P.S.  If you want more information about Little Kiss (yep, that's a real, touring, midget Kiss cover band in that ad), then you must watch this Daily Show expose:  http://www.thedailyshow.com/watch/thu-may-11-2006/honey-i-shrunk-the-kiss


4 comments:

  1. Welcome back Jeff. Talk about your heroin pusher mom...how about you. I've been out here shaking and sweating waiting for my man to write another review. Now I've got my fix and I can think again.

    Kiss Alive II holds special place in my heart. I was a sophmore in college and my best musical friend then was a 20 year old version of that little kid at the Annapolis Sears. We hit the concert with festival seating at Riverfront Coliseum in Cincy and to this day I can't quite get Christine Sixteen, Meet Me in the Ladies' Room, & Ace Frehley Shock Me out of my mind.

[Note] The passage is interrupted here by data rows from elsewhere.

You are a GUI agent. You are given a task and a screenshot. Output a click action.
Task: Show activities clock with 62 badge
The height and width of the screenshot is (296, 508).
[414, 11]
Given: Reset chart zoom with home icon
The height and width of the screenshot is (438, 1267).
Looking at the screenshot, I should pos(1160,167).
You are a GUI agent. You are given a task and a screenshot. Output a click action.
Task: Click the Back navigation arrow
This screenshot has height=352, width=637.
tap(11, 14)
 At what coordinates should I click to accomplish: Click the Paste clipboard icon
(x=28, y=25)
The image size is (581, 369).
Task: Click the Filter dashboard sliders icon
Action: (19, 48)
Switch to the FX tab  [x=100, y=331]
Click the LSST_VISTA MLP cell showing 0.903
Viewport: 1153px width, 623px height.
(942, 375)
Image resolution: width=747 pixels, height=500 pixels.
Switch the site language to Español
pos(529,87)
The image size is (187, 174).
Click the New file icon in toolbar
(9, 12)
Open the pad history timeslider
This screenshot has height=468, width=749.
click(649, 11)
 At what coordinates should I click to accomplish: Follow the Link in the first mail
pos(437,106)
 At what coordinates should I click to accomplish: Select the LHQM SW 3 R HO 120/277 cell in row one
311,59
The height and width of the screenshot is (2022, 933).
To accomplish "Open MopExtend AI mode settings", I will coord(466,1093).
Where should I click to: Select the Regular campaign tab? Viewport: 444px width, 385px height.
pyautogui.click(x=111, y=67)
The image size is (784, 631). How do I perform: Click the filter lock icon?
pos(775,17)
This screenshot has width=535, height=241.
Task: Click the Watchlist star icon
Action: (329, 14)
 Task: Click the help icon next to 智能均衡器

    In our post concert exuberance we got snow shovels and shoveled the KISS name (with the killer S's) in the snow on the UC Bearcat tennis courts that we all looked down on from our 24th floor dorm rooms. Our snow grafitti only lasted for a few weeks and the dorm was imploded decades ago but memories of that January night are Alive !!

    ReplyDelete
  2. Nice to see the return. Funny, my first record was Back in Black, so I totally get the appeal of Kiss, but they always seemed too cartoony to me somehow. By comparison AC/DC seemed downright authentic.

    This is a great song and I almost never refer to the city Detroit without adding in "Rock City" afterwards.

    ReplyDelete
  3. Shock Me is CLASSIC Ace. That deserves its own blog soon.

    ReplyDelete
  4. Stupid- KISS is great you just have to get it! Better than listening to a bunch of self indulgent self styled geniuses!

    I'll tkae it loud /hard and simple anyday of the week over drugged out and weak!